The final lining consists of a drained waterproofing system and a 350mm cast in-place concrete lining with two layers of rebar reinforcement.
“The project is going very well on a technical side of things,” said Laubbichler. “The learning curve is still in progress but in the last two or three weeks we have seen a big improvement and we anticipate the contract will eventually meet his schedule.”
When complete in 2010 the $273 million tunneling project will bypass a section of HWY 1 plagued by landslides and grade subsistence since it open in 1937.
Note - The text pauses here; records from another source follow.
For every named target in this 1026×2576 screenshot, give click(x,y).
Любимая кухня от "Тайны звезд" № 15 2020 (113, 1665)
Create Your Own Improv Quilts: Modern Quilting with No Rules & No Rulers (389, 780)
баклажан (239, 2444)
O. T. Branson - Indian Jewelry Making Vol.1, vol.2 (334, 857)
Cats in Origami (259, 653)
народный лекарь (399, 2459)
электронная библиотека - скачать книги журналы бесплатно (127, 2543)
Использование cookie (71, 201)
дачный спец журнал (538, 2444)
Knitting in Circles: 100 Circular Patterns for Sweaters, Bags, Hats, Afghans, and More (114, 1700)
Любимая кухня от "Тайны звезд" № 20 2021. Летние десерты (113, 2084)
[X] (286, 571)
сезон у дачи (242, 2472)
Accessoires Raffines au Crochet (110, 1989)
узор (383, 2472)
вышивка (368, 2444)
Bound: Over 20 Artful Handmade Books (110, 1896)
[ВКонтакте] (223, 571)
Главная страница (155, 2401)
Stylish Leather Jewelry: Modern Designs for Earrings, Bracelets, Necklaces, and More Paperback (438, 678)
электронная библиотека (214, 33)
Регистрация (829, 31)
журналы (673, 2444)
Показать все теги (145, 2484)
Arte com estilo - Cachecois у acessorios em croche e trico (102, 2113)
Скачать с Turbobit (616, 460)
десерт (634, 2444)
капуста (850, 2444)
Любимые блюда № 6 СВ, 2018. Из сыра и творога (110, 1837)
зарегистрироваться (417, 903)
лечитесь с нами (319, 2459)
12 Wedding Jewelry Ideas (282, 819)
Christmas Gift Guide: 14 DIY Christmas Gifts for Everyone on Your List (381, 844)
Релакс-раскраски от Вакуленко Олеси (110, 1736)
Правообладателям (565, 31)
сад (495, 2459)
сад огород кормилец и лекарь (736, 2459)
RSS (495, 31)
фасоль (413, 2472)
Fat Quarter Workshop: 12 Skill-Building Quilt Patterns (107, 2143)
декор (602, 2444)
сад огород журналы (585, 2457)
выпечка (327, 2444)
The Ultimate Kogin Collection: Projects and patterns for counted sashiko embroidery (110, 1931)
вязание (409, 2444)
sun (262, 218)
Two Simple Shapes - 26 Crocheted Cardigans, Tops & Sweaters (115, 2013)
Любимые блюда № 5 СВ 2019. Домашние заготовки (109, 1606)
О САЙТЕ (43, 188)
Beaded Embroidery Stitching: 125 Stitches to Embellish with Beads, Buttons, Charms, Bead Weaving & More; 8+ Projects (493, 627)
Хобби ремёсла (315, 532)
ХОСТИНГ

The URS / Dr. G. Sauer Corporation JV was awarded the Caltrans on-call contract for providing Construction Inspection Services for the Devil’s Slide Tunnel project in Pacifica, California. The URS/DSC JV will provide SEM/NATM engineers and field inspectors, engineering geologists, civil, mechanical and electrical inspection personnel and other technical support services as needed. URS/DSC will be working as an integrated Team with the Caltrans Construction Management Team in their field office, which is located in Pacifica, just South of San Francisco.
Devil’s Slide is located south of the City of Pacifica in the county of San Mateo, California along the coastal road of Route 1. Landslides and grade subsidence in the Devil’s Slide area along Route 1 have lead to the road being closed for extended periods of time causing significant economic loss to the surrounding coastal communities. The solution: Construct a tunnel through the mountain to bypass the dangers and reoccurring problems associated with Devil’s Slide.
The ground conditions for the tunnel alignment were divided into three block units, South, Central, and North Block. The South Block consists of crystalline igneous rock, namely quartz diorite. The Central Block consists of three major lithology types: sandstone, siltstone/claystone, and conglomerate. The North Block consists of three lithology types: sandstone, siltstone/claystone, and interbedded layers of sandstone, siltstone, and claystone. The tunnel alignment intersects four inactive faults, which act as the boundaries for the three rock blocks. During construction, total inflows for both tubes may reach up to 50 liters per second.
The twin tunnels are 1250m in length, 9m wide and 6.8m high, and approximately 18m apart. They will be constructed using the New Austrian Tunneling Method (NATM), also known as the Sequential Excavation Method (SEM). Drill and blast methods and road headers excavation will be used depending on the rock encountered. Five support classes have been developed for the project and support elements range from rockbolts to steel pipe arch.